[m-rev.] for review: [CTGC] direct structure reuse analysis (2/2)

Julien Fischer juliensf at cs.mu.OZ.AU
Tue May 2 15:25:35 AEST 2006


On Thu, 27 Apr 2006, Nancy Mazur wrote:

> +:- pred unification_verify_reuse(module_info::in, proc_info::in,
> +    hlds_goal_info::in, unification::in, program_point::in,
> +    sharing_as::in, dead_cell_table::in, dead_cell_table::out) is det.
> +
> +unification_verify_reuse(ModuleInfo, ProcInfo, GoalInfo, Unification,
> +    PP, Sharing, !DeadCellTable):-
> +    (
> +        Unification = deconstruct(Var, ConsId, _, _, _, _),
> +        LFU = goal_info_get_lfu(GoalInfo),
> +        LBU = goal_info_get_lbu(GoalInfo),
> +        (
> +            % Reuse is only relevant for real constructors, with
> +            % arity different from 0.
> +            ConsId = cons(_, Arity),
> +            Arity \= 0,
> +
> +            % Check if the top cel datastructure of Var is not live.

s/cel/cell/

> +            % If Sharing is top, then everything should automatically
> +            % be considered live, hence no reuse possible.
> +            \+ sharing_as_is_top(Sharing),
> +
> +            % Check the live set of data structures at this program point.
> +            set.union(LFU, LBU, LU),
> +            LU_data = set.to_sorted_list(set.map(datastruct_init, LU)),
> +            LiveData = list.condense(
> +                list.map(
> +                    extend_datastruct(ModuleInfo, ProcInfo, Sharing),
> +                    LU_data)),
> +            \+ var_is_live(Var, LiveData)
> +        ->
> +            % If all the above conditions are met, then the top
> +            % cell data structure based on Var is dead right after
> +            % this deconstruction, hence, may be involved with
> +            % structure reuse.
> +            NewCondition = reuse_condition_init(ModuleInfo,
> +                ProcInfo, Var, LFU, LBU, Sharing),
> +            dead_cell_table_set(PP, NewCondition, !DeadCellTable)
> +        ;
> +            true
> +        )
> +    ;
> +        Unification = construct(_, _, _, _, _, _, _)
> +    ;
> +        Unification = assign(_, _)
> +    ;
> +        Unification = simple_test(_, _)
> +    ;
> +        Unification = complicated_unify(_, _, _)

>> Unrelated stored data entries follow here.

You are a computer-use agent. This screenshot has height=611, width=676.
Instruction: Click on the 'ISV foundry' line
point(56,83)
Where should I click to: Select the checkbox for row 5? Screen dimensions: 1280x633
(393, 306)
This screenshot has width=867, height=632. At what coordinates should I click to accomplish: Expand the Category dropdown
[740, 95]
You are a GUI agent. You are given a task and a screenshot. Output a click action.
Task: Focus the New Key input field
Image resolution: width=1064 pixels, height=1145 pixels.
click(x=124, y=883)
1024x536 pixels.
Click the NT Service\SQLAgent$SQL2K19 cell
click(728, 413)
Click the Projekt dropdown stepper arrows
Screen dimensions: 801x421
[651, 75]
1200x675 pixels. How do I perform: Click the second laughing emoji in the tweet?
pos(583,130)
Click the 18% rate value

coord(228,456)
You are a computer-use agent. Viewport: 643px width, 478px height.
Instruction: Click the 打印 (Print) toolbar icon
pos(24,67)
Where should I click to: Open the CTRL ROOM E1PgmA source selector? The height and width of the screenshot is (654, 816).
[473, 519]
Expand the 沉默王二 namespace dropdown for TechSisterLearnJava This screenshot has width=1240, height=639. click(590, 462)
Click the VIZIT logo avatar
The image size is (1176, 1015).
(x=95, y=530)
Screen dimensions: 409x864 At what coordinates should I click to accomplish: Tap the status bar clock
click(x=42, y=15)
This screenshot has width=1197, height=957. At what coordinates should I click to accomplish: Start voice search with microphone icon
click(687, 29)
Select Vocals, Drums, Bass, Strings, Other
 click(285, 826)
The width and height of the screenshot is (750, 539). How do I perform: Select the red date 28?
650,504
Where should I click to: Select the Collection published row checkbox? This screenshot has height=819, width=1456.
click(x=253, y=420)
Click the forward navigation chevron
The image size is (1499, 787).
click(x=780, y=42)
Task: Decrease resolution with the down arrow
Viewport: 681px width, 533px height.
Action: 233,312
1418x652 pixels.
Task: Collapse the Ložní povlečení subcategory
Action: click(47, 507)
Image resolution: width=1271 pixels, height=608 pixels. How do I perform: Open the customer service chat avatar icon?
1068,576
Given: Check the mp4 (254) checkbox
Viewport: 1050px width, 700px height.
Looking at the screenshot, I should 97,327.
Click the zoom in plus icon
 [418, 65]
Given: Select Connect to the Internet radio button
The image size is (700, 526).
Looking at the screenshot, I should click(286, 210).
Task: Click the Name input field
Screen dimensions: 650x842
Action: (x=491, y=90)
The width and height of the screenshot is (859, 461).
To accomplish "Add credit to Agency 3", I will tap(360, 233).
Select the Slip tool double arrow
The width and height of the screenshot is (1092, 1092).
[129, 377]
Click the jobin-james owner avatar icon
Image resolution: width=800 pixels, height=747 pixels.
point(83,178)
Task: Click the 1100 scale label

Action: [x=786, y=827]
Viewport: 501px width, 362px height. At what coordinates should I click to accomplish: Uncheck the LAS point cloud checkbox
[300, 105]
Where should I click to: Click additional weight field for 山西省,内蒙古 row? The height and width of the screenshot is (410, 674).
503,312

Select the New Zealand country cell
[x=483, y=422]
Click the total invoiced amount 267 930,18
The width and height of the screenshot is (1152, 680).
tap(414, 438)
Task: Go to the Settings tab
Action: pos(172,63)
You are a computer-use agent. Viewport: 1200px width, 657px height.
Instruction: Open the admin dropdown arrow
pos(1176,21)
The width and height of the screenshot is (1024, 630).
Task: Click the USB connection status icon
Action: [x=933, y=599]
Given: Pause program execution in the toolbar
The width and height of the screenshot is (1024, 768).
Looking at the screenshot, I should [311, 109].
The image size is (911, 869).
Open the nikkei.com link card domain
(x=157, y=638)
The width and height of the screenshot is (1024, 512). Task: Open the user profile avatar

If a complicated unification is encountered at this stage of compilation it is
an error, so just call unexpected in that case.

...

> Index: compiler/structure_reuse.direct.m
> ===================================================================
> RCS file: compiler/structure_reuse.direct.m
> diff -N compiler/structure_reuse.direct.m
> --- /dev/null	1 Jan 1970 00:00:00 -0000
> +++ compiler/structure_reuse.direct.m	27 Apr 2006 09:30:41 -0000
> @@ -0,0 +1,328 @@
> +%-----------------------------------------------------------------------------%
> +% vim: ft=mercury ts=4 sw=4 et
> +%-----------------------------------------------------------------------------%
> +% Copyright (C) 2006 The University of Melbourne.
> +% This file may only be copied under the terms of the GNU General
> +% Public License - see the file COPYING in the Mercury distribution.
> +%-----------------------------------------------------------------------------%
> +%
> +% File: structure_reuse.direct.m
> +% Main authors: nancy
> +%
> +% Procedures and data related to the detection of so called direct reuses

s/data/types/

> +% within the CTGC system. A "direct reuse" is a combination of the location of
> +% a deconstruction unification (where a datastructure may become garbage under
> +% certain conditions) and a set of locations of construction unifications where
> +% the garbage datastructure can be reused locally.
> +%
> +% Direct reuse analysis requires two steps:
> +% - detecting where datastructures may become garbage;
> +% - and finding where these garbage datastructures can be reused.
> +%
> +%-----------------------------------------------------------------------------%
> +
> +:- module transform_hlds.ctgc.structure_reuse.direct.
> +
> +:- interface.
> +
> +:- import_module hlds.hlds_module.
> +:- import_module transform_hlds.ctgc.structure_reuse.domain.
> +:- import_module transform_hlds.ctgc.structure_sharing.domain.
> +
> +:- import_module io.
> +
> +:- pred direct_reuse_pass(sharing_as_table::in, module_info::in,
> +    module_info::out, reuse_as_table::in, reuse_as_table::out,
> +    io::di, io::uo) is det.
> +

...

> +    % The strategy for determining the reuse possibilities, i.e., either
> +    % reuse is only allowed between terms that have exactly the same cons_id,
> +    % or reuse is also allowed between terms that have different cons_id, yet
> +    % where the difference in arity is not bigger than a given threshold.
> +    %
> +:- type strategy
> +    --->    same_cons_id
> +    ;       within_n_cells_difference(int).
> +

I suggest calling that type reuse_strategy rather than strategy.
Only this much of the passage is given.